Диван, весь в винных пятнах, в белой слизи, в блевотине. Отец напаивает допьяна худую девчонку, она пьет много и жадно, оглушительно хохочет, потом ее рвет прямо на диван, она не успевает добежать до отхожего места, вставляет себе два пальца в рот, закатывает глаза, и меня страшат ее вывороченные синие белки.

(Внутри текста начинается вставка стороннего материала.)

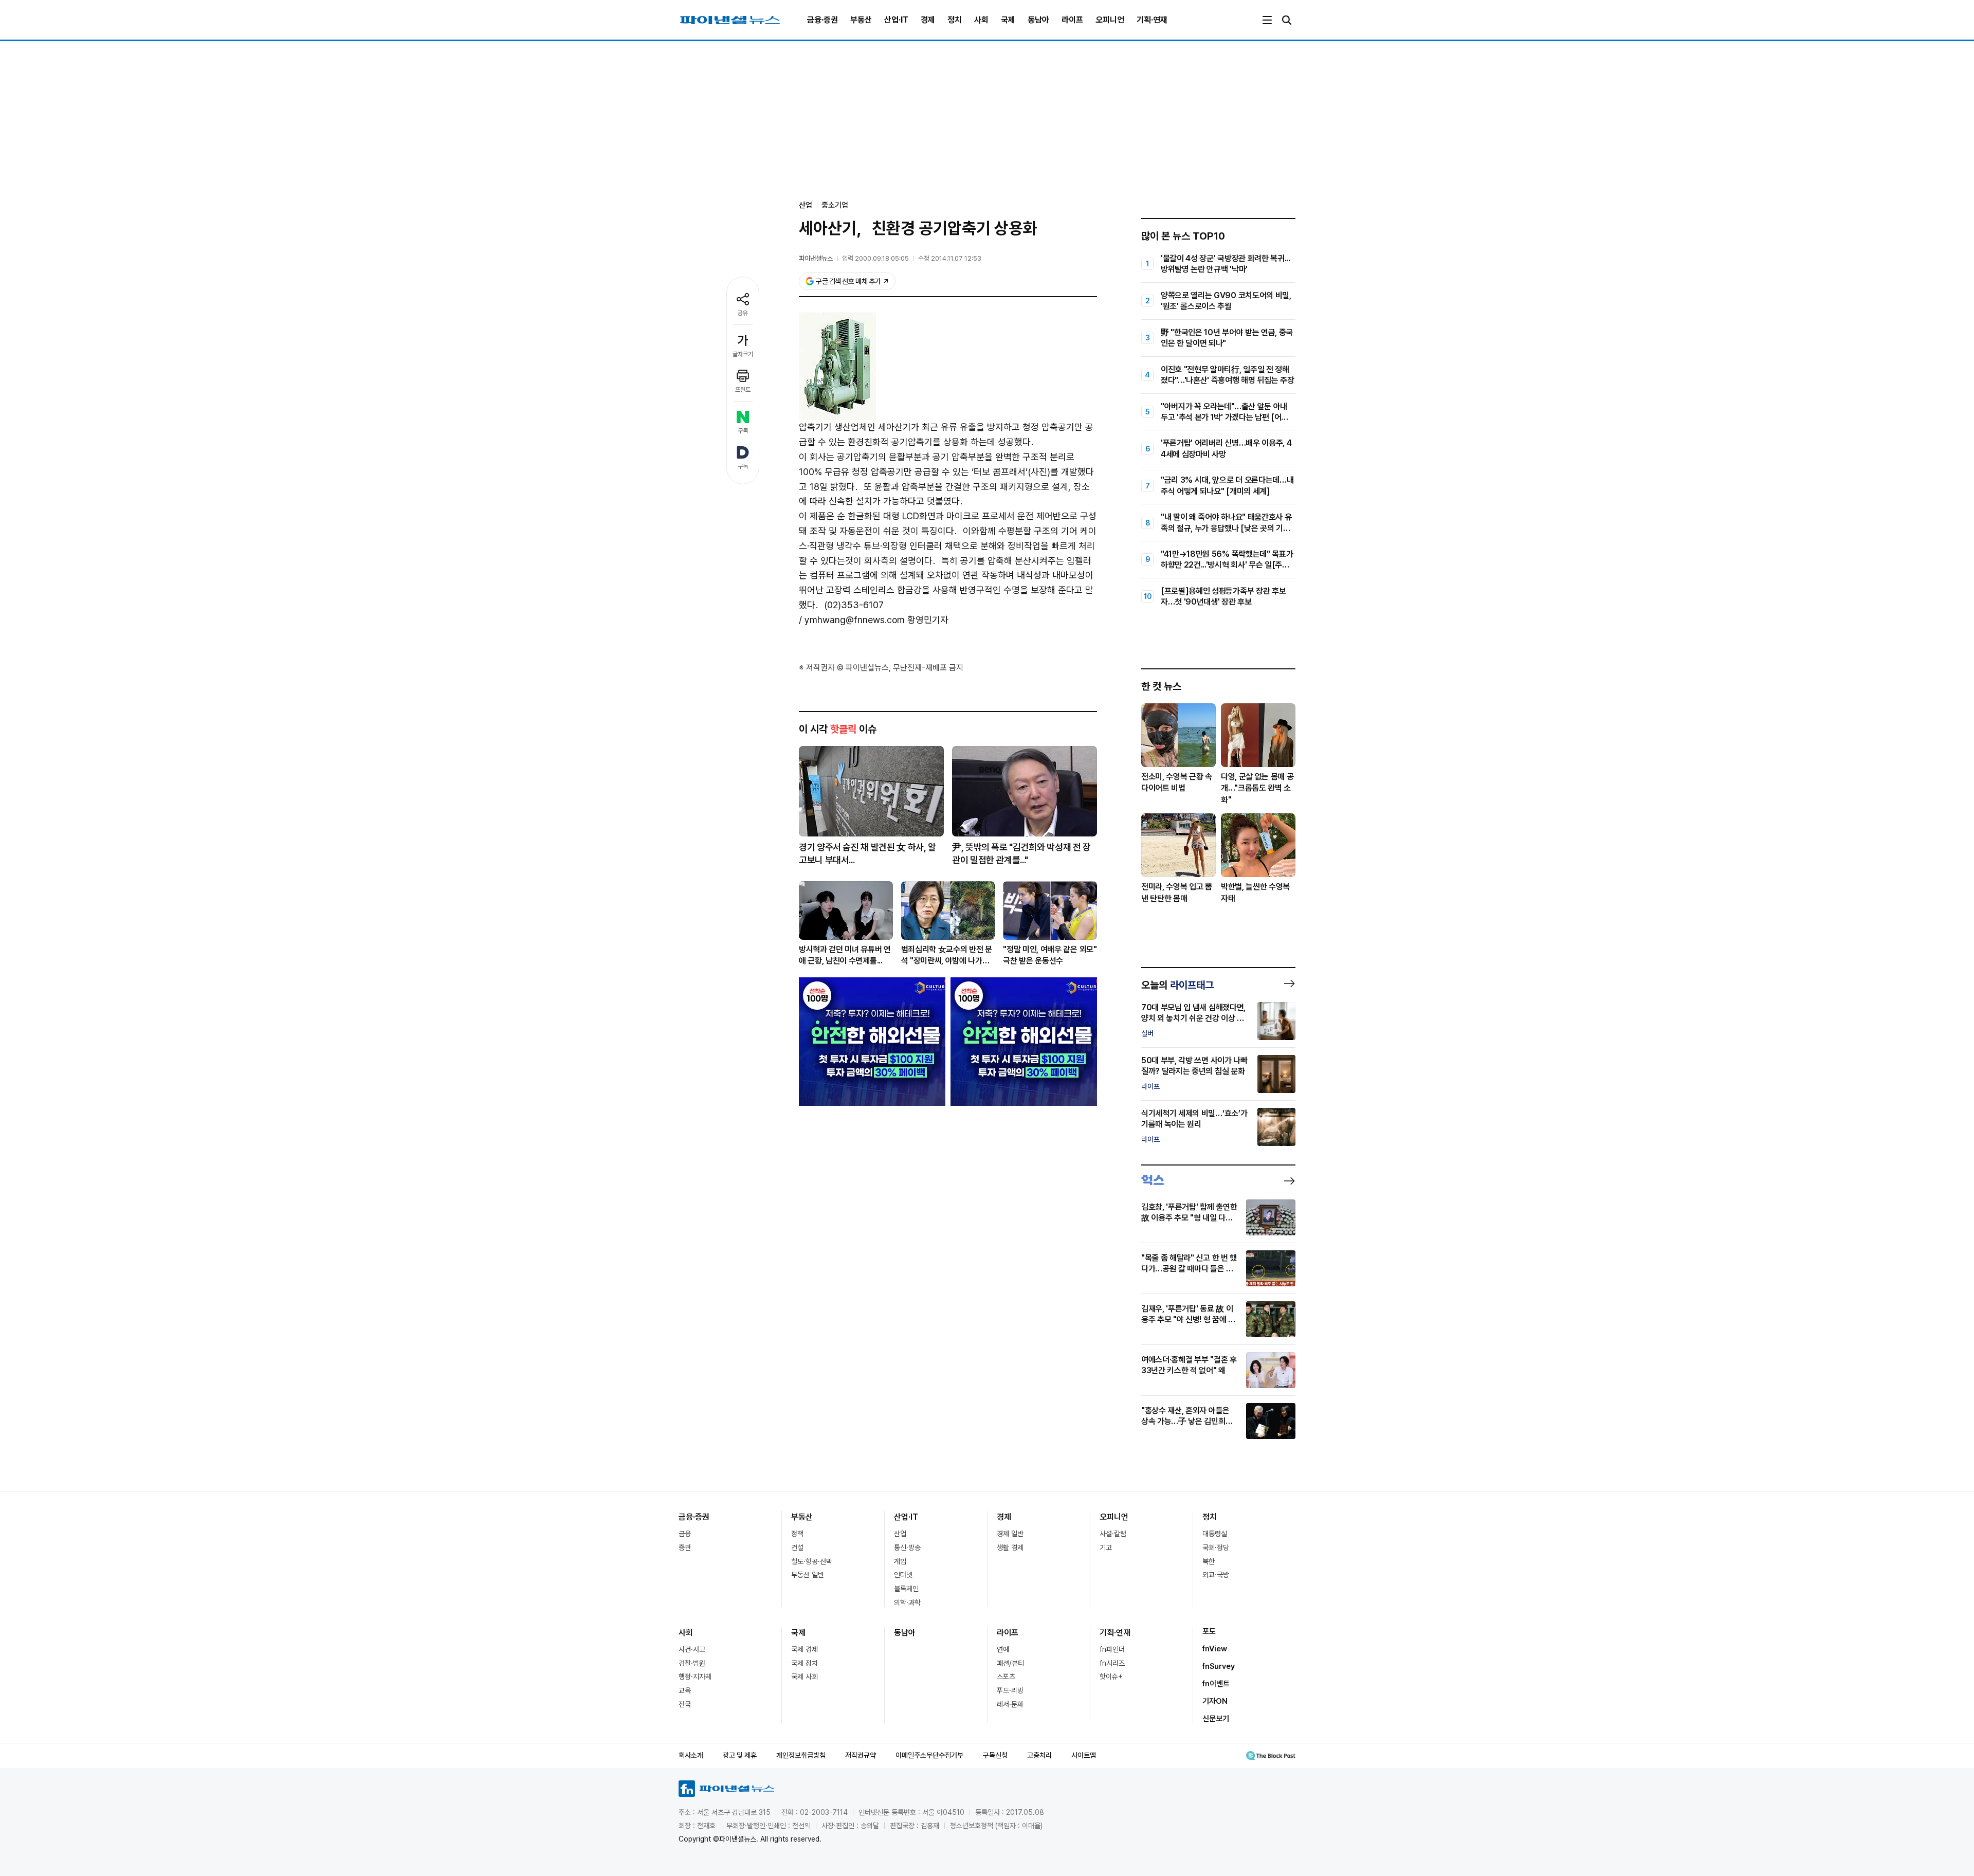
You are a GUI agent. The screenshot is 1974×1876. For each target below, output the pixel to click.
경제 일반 (1010, 1533)
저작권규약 (860, 1755)
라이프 (1072, 20)
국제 (1008, 20)
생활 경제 (1010, 1547)
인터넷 (903, 1575)
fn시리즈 (1112, 1663)
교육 (685, 1690)
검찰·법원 (692, 1663)
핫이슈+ (1111, 1676)
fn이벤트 (1216, 1683)
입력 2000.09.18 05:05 (875, 258)
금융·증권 (822, 20)
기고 (1106, 1547)
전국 (685, 1704)
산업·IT (896, 20)
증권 (685, 1547)
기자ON (1215, 1701)
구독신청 (995, 1755)
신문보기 (1215, 1718)
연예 (1003, 1649)
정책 (797, 1533)
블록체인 (906, 1588)
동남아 (1038, 20)
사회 (981, 20)
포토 (1209, 1631)
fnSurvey (1218, 1666)
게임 (900, 1561)
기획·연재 (1152, 20)
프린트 (743, 389)
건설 (797, 1547)
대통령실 (1214, 1533)
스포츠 (1006, 1676)
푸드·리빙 (1010, 1690)
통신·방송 (907, 1547)
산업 (900, 1533)
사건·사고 (692, 1649)
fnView (1214, 1648)
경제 (928, 20)
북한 (1208, 1561)
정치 (954, 20)
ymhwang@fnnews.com (855, 619)
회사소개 (691, 1755)
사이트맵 (1083, 1755)
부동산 (861, 20)
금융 (685, 1533)
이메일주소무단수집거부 (929, 1755)
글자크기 (743, 354)
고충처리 (1039, 1755)
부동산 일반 (807, 1575)
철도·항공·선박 (811, 1561)
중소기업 (834, 205)
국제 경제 (804, 1649)
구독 (743, 430)
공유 (743, 313)
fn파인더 (1112, 1649)
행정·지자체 (695, 1676)
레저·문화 (1010, 1704)
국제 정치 (804, 1663)
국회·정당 (1215, 1547)
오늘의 (1177, 985)
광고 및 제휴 (740, 1755)
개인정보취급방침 (801, 1755)
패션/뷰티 (1010, 1663)
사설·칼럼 (1113, 1533)
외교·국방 (1215, 1575)
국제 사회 (804, 1676)
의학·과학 (907, 1602)
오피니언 (1109, 20)
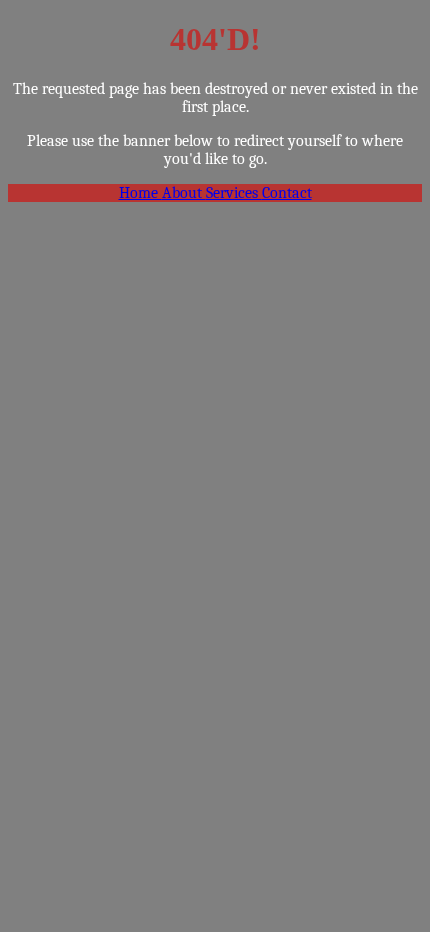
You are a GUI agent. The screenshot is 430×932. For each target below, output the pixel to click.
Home (140, 193)
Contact (287, 193)
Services (234, 193)
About (184, 193)
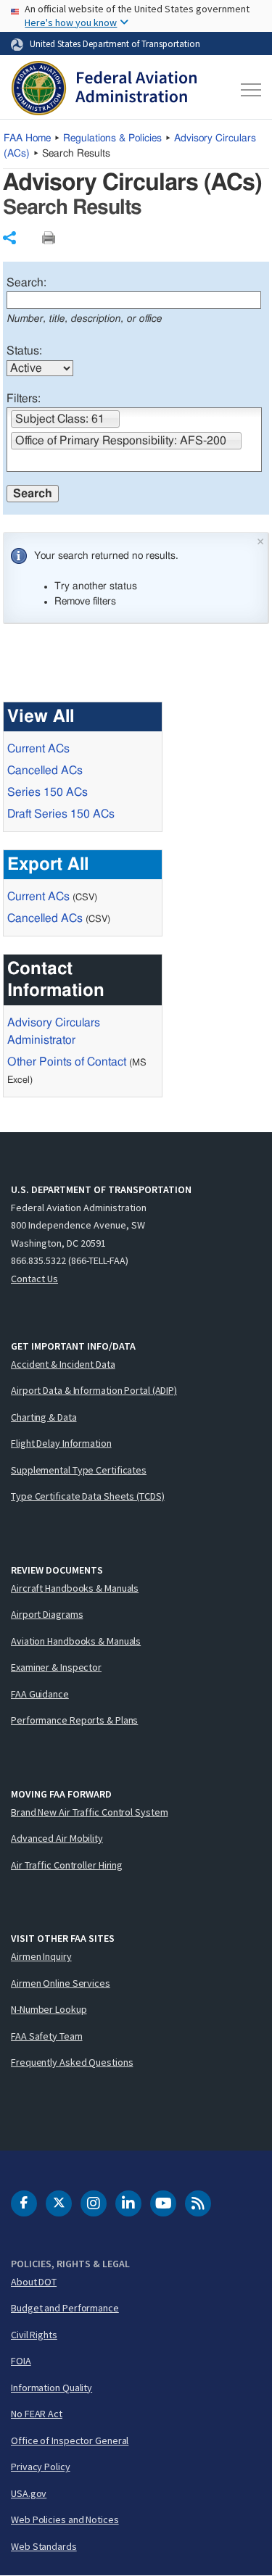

Отец нанял мне няньку, чтобы я не осталась без заботы и ухода. Он сам редко когда подходил ко мне – Маринетта и купала меня, и кормила, и выводила гулять, как собачку, на поводке – застегивала на моей грудке ремень и прицепляла настоящий собачий поводок, чтобы я не убежала далеко. Потому что однажды я убежала. И отец вызвал полицию, чтобы меня найти. А я сидела за каменными домами Саккопасторе, скрючившись, на корточках, за валунами, за густыми кустами, и зубы сжала, чтобы не кричать, и повторяла себе: я не вернусь в этот гадкий дом, не вернусь никогда больше, не вернусь.

Но у полицейских были собаки с хорошим, острым нюхом, и меня отыскали, и схватили, и громадный как шкаф полицейский нес меня домой на руках, и он него пахло псиной. Я спросила, как называется штука у него на боку. Он важно пошевелил усами и сказал: «Двуствольный пистолет-пулемет, да не про твою честь». И захохотал – басом, раскатисто, обидно, и у него изо рта пахло вином.

Меня принесли домой, и отец выхватил меня из рук у толстого полицейского. Я думала – он меня расцелует на радостях, а он бросил меня на диван и избил. Своей тростью. Крепко избил, до крови. Маринетты дома не было, она ушла на рынок за едой, и отец распоясался. Я сначала кричала, а потом не могла кричать, только раскрывала рот. Я и отец. Отец и я. И больше никого.

Когда он занес трость, чтобы ударить меня еще раз, я закрыла глаза и прошептала ему:

– Убей меня. Ну, убей.

И он услышал.

Выронил трость.

Я открыла глаза и увидела, как его глаза вылезают из орбит. Наверное, до него дошло, что он наделал.

Он намочил полотенце в холодной воде и вытирал с меня кровь, с моих щек и губ, с рук, ног и груди. Когда он схватил трость еще раз, я распухшими губами прошептала: нет! А он выставил колено вперед и сломал трость об колено. Я услышала треск и опять закрыла глаза. Все поплыло и уплыло далеко, во тьму.

А потом пришла Маринетта, и отец смущенно говорил ей в коридоре, я слышала: ты знаешь, девочка заболела, она вышла гулять во двор без спросу, и ее покусала собака, ты с ней поосторожней. Маринетта влетела в комнату, бросилась ко мне. Опустила сумки с провизией на пол. Из сумок торчали стрелы зеленого лука и пучки сельдерея. Маринетта ощупала меня, заставила показать язык, потрогала синяки у меня на лице.

– Святая мадонна, да ее кто-то сильно побил! Уж не вы ли, синьор?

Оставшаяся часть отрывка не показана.